Maybe this can help (I haven't tested that yet, and I'm not sure if it helps for the nautilus version in Zorin):
In Thunar it seems to be easier to change the date format. In Thunar go to edit > preferences > date
I can make another suggestion. I have Zorin 18 Core with XFCE installed as DE (extra alongside Gnome). I am in West Australia, and automatically it shows date and time in ISO format. In Clock Settings I left Timezone empty, as it said it would use local time. So I have: 2026-02-23 16.21 The Tooltip reads: Monday 23 February 2026
Installing XFCE is quite easy, but initially gives a layout like Apple/IOS, which you can change with a bit of work. Just an idea.
Sorry. An extra thought on subject of XFCE. Don't install XFCE Goodies, as it will replace the Zorin log-in. I used a simple "sudo apt install xfce4" It will ask you to choose 'lightdm' - accept this. You will have then a thin panel at the top, and a large dock at bottom. I deleted the dock, and dragged the top panel to bottom, and increased the size of everything (easy in XFCE). With Whiska Menu added it looks a bit like Zorin panel. And if you don't like the result, you can go to login screen, click and find little icon in righthand corner, click to choose which DE to use.
Sorry for my mistake.
Do you have a Dualboot with Windows?
Then the clock can be wrong even when the correct time zone is set. Here is a guide how to solve this problem:
Thank you all and my apologies for the very slow response. A "simple" medical problem of my wife's has turned into a very complex problem and is still taking a lot of time and energy.
@Forpli
No I do not dual boot with Windows but may in the near future to solve a couple of minor problems. Hopefully I will remain MS free.

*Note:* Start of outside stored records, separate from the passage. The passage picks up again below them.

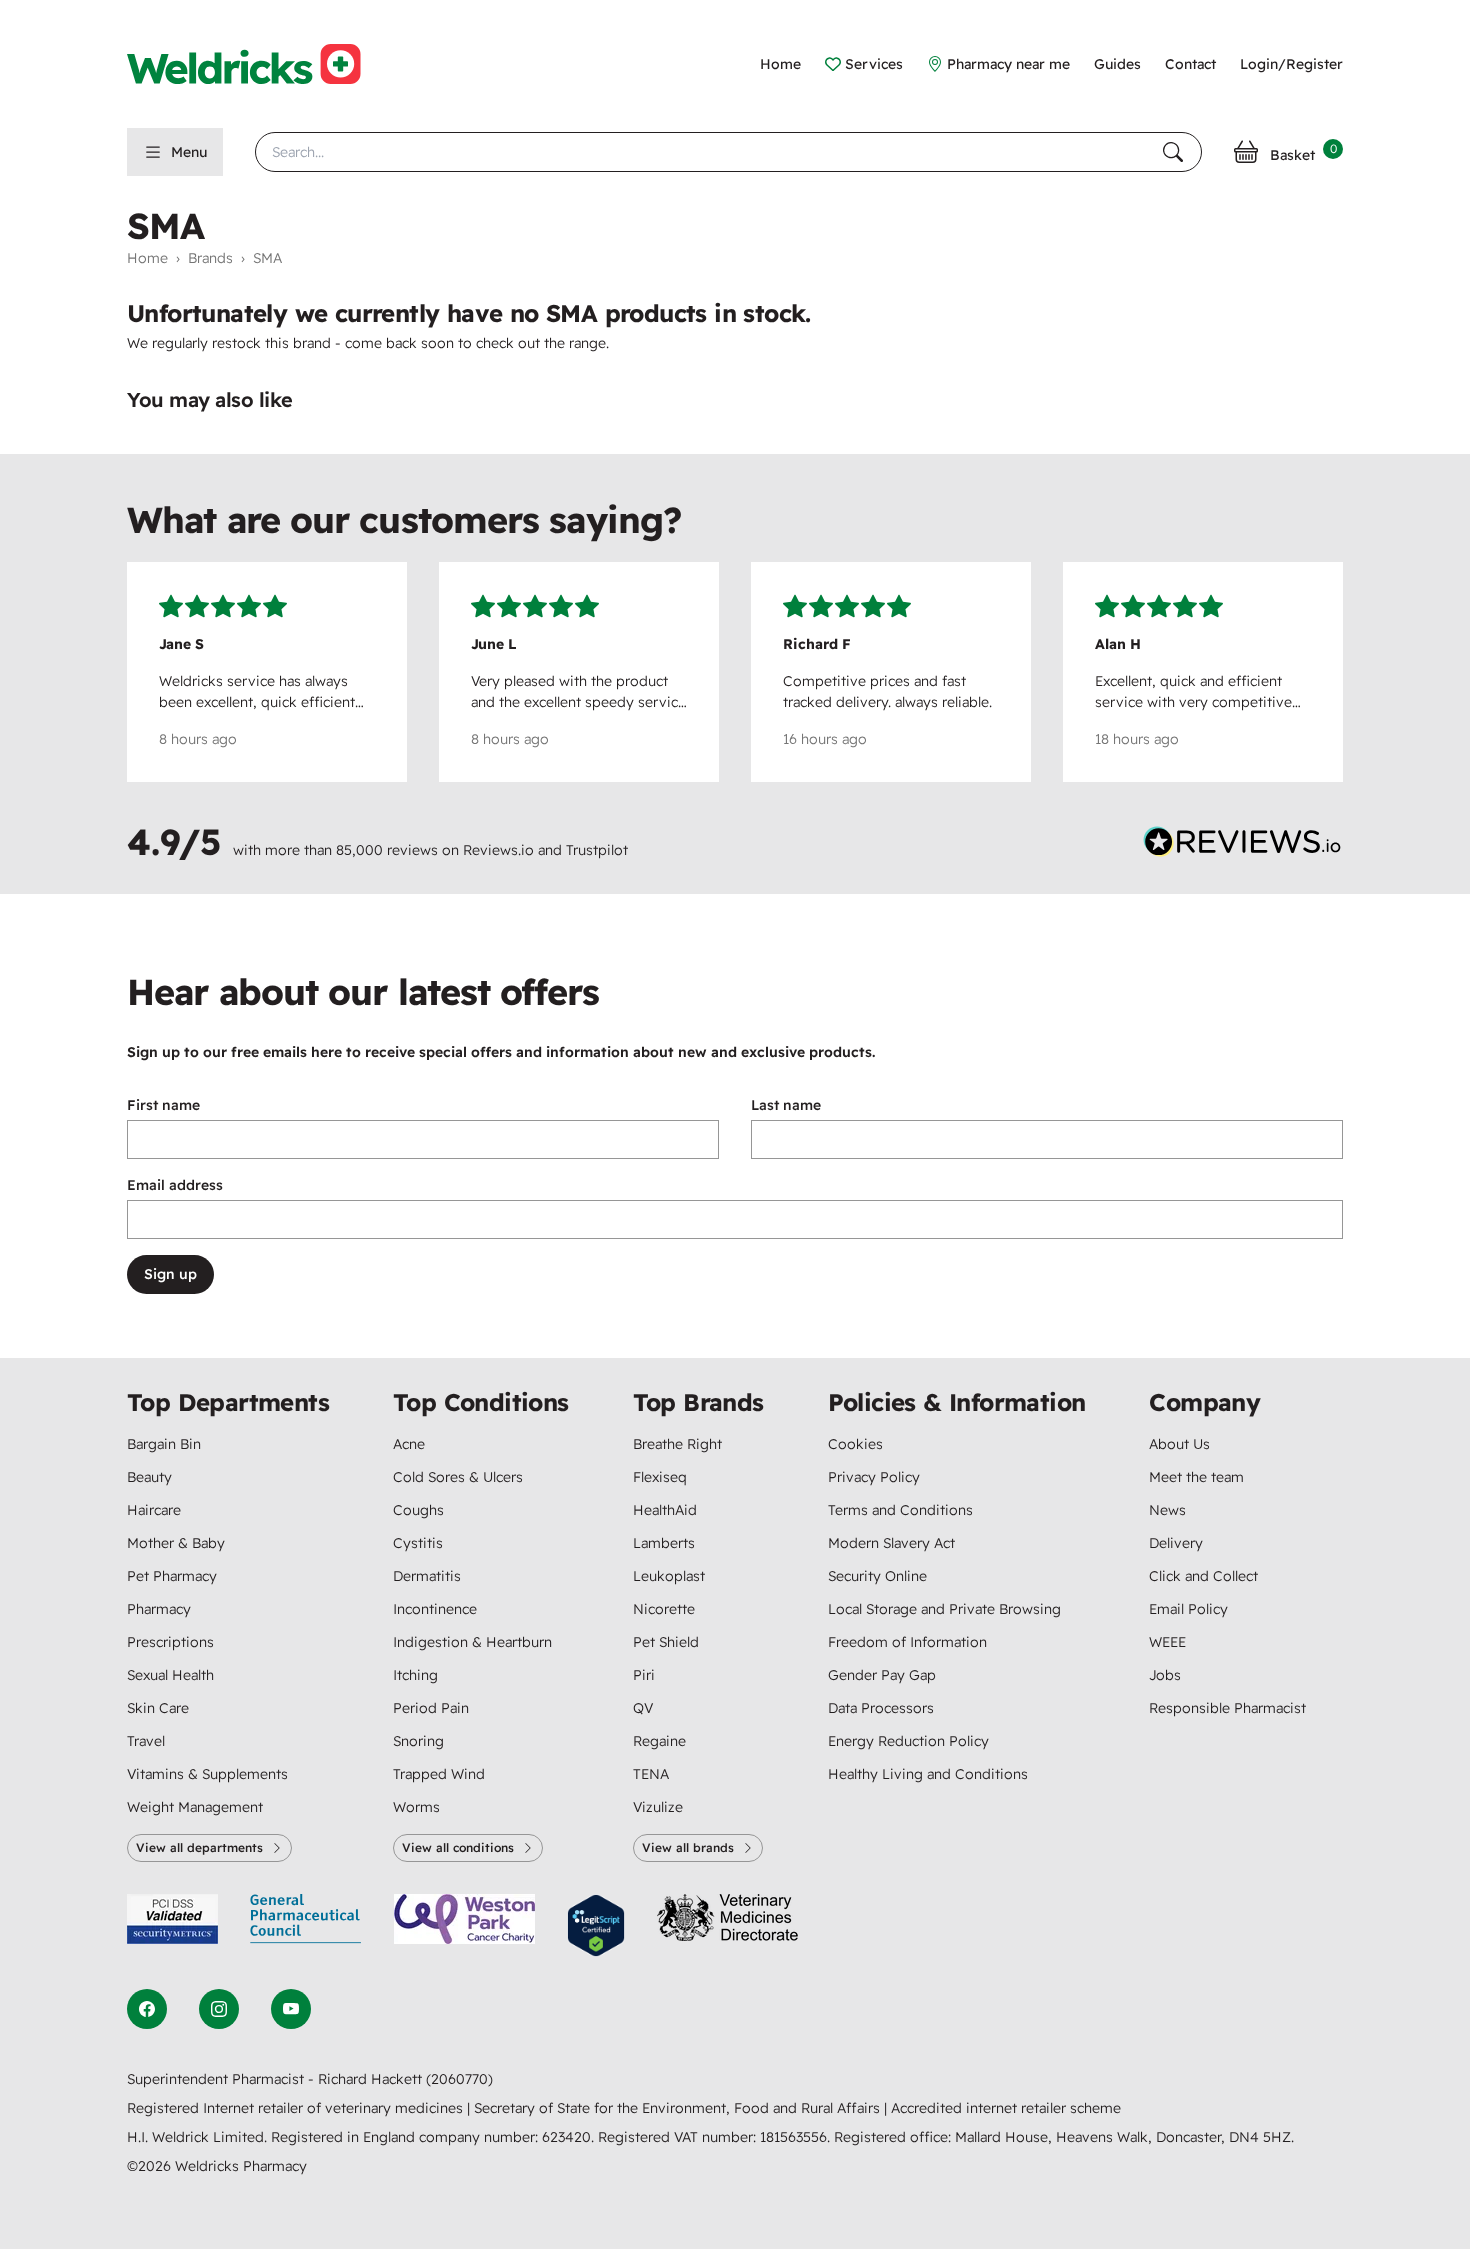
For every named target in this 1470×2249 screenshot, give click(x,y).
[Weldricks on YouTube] (291, 2009)
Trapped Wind (439, 1774)
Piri (644, 1675)
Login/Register (1291, 64)
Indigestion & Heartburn (472, 1642)
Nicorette (664, 1609)
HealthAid (665, 1510)
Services (874, 64)
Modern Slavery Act (891, 1543)
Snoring (418, 1741)
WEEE (1167, 1642)
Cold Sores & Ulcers (458, 1477)
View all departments (199, 1847)
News (1167, 1510)
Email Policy (1188, 1609)
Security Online (877, 1576)
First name (163, 1105)
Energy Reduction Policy (908, 1741)
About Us (1179, 1444)
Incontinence (435, 1609)
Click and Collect (1203, 1576)
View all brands (688, 1847)
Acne (409, 1444)
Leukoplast (669, 1576)
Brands (210, 258)
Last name (786, 1105)
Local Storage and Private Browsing (944, 1609)
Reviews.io (498, 850)
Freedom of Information (907, 1642)
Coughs (418, 1510)
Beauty (149, 1477)
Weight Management (195, 1807)
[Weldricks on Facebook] (147, 2009)
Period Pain (431, 1708)
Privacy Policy (874, 1477)
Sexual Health (170, 1675)
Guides (1117, 64)
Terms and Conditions (900, 1510)
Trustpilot (597, 850)
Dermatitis (427, 1576)
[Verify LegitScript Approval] (596, 1925)
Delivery (1176, 1543)
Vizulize (658, 1807)
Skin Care (158, 1708)
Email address (175, 1185)
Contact (1190, 64)
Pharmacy (159, 1609)
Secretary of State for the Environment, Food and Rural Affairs (679, 2108)
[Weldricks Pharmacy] (260, 64)
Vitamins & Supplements (207, 1774)
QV (643, 1708)
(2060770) (459, 2079)
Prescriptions (170, 1642)
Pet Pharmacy (172, 1576)
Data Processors (881, 1708)
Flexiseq (660, 1477)
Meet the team (1196, 1477)
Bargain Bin (164, 1444)
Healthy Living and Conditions (928, 1774)
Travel (146, 1741)
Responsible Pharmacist (1227, 1708)
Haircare (154, 1510)
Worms (416, 1807)
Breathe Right (677, 1444)
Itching (415, 1675)
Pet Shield (666, 1642)
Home (780, 64)
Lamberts (664, 1543)
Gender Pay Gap (882, 1675)
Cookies (855, 1444)
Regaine (659, 1741)
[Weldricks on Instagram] (219, 2009)
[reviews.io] (1243, 846)
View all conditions (458, 1847)
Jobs (1165, 1675)
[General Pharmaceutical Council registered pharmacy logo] (306, 1925)
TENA (651, 1774)
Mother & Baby (176, 1543)
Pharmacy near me (1008, 64)
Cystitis (418, 1543)
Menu (189, 152)
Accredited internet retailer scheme (1006, 2108)
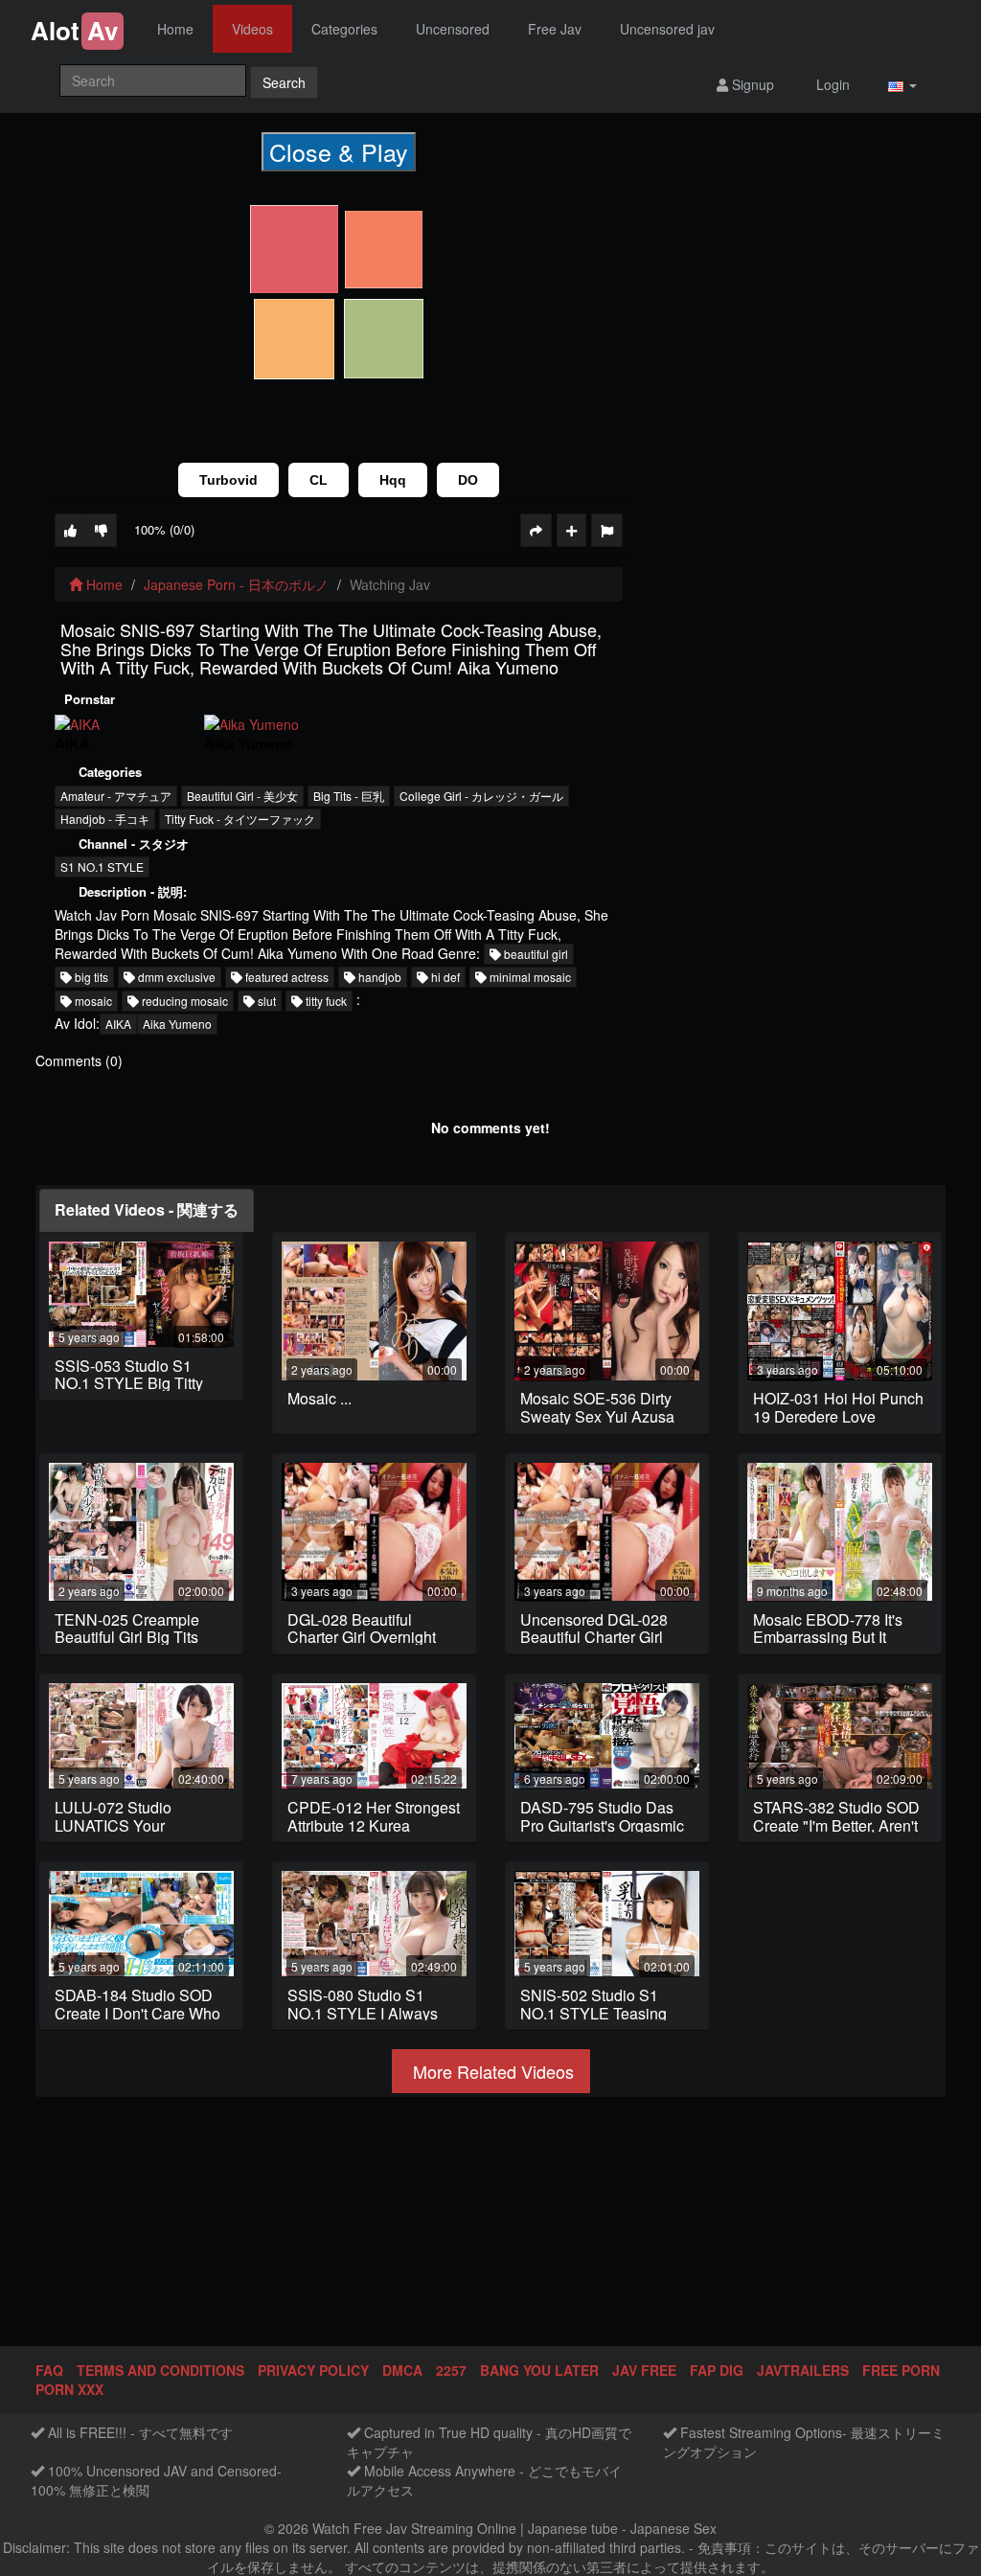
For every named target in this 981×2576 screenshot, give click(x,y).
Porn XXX (69, 2389)
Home (175, 28)
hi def (444, 977)
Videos (252, 28)
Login (831, 84)
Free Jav (555, 28)
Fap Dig (716, 2370)
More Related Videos (491, 2071)
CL (318, 480)
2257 (451, 2370)
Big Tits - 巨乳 (348, 795)
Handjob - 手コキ (104, 818)
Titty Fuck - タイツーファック (240, 818)
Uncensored (453, 28)
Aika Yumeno (177, 1023)
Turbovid (228, 480)
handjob (378, 977)
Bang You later (539, 2370)
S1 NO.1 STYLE (102, 866)
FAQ (49, 2370)
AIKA (118, 1023)
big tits (90, 977)
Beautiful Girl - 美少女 (242, 795)
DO (468, 480)
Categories (344, 28)
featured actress (285, 977)
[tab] (146, 1210)
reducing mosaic (183, 1000)
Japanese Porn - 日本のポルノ (236, 584)
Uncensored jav (667, 28)
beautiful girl (534, 954)
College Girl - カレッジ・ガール (481, 795)
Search (284, 82)
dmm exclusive (175, 977)
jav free (644, 2370)
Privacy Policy (313, 2370)
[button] (902, 83)
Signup (751, 84)
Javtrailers (803, 2370)
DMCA (402, 2370)
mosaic (92, 1000)
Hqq (392, 480)
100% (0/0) (164, 529)
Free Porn (901, 2370)
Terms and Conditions (160, 2370)
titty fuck (325, 1000)
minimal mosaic (529, 977)
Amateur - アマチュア (115, 795)
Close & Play (338, 151)
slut (265, 1000)
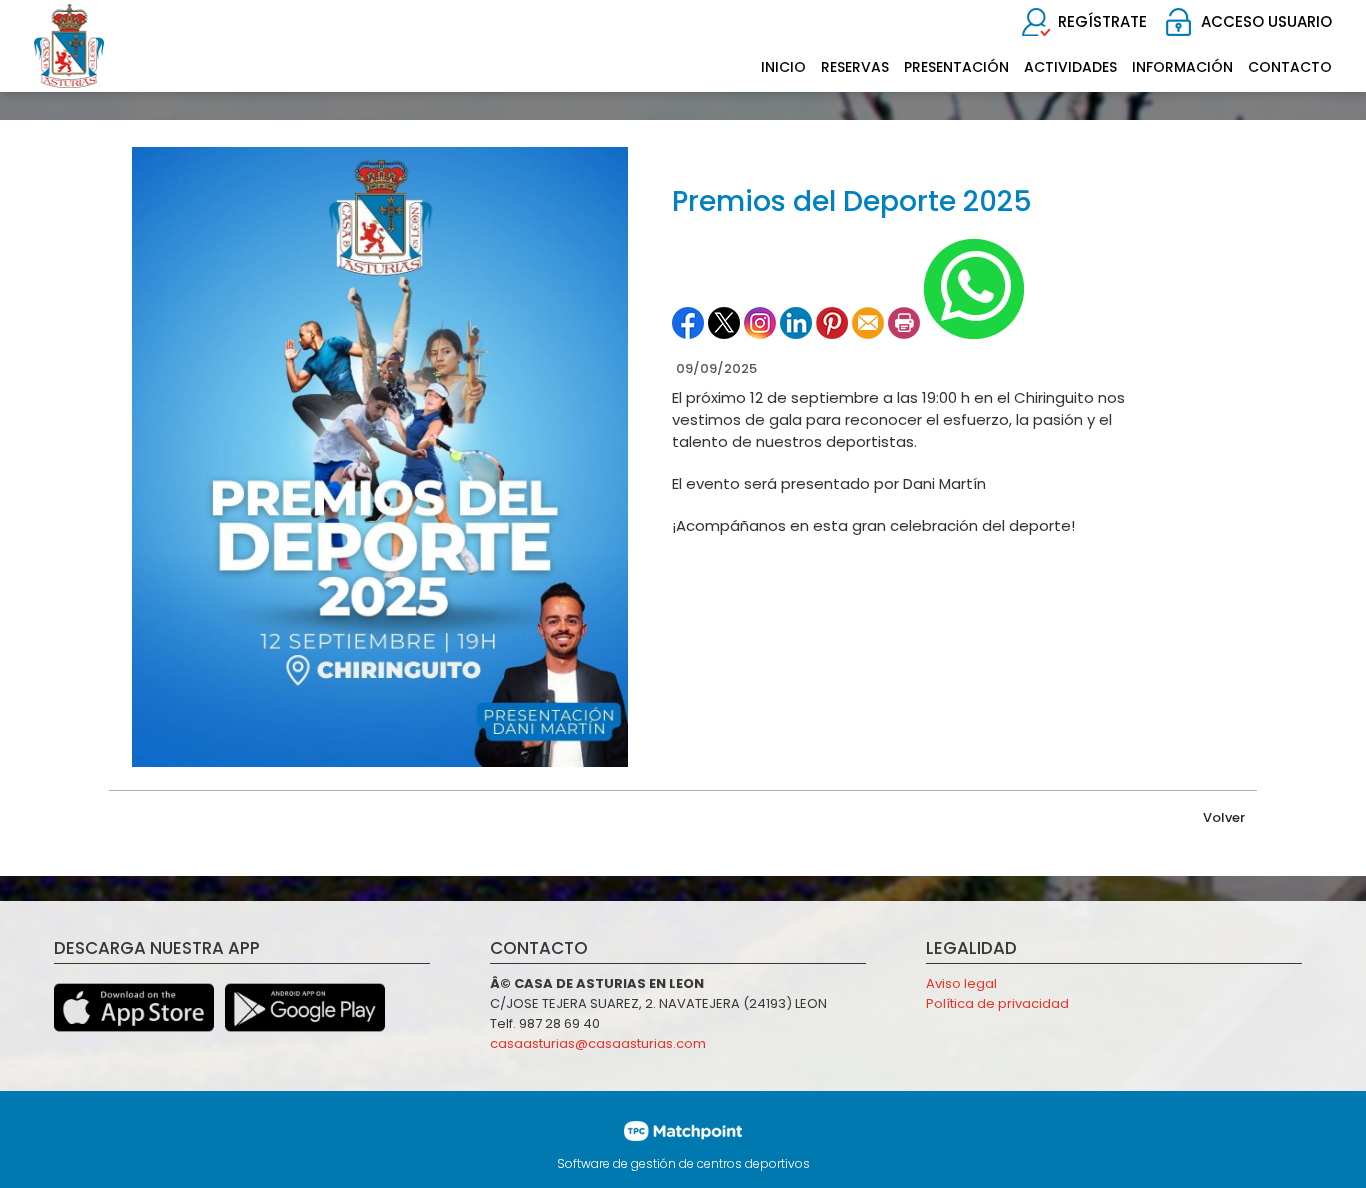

Regarding the Date format I fixed it one night and forget who provided the solution but will comment that it was made much more difficult by one of the things that I think MS and Apple have right and Linux has totally messed up.
When I installed Nemo I found that I now had two file systems in parallel and both of them were named Files. If I had loaded these same two systems in Windoze or Apple they would display as Nautilus and Nemo, not Files and Files which make Windows infinitely more user friendly.
On the other side of the ledger Zorin is far faster than Windows in so many ways. The most pleasant one being that when I turn my Bluetooth headset on it connects almost instantly instead of taking minutes or outright failing.
You can change the display name in the .desktop file located in /usr/share/applications to Nemo from Files. You must elevate to root to have permission to edit the file, first.
Or you right-click on the Zorin start menu and select "edit menu", then search for the file manager apps. At properties you can see the name and commands. The commands contain the right name (nemo, thunar, nautilus) so that you can differ them. Then change the name of the launcher corresponding to the name in the command, e.g. "nemo" instead of "files".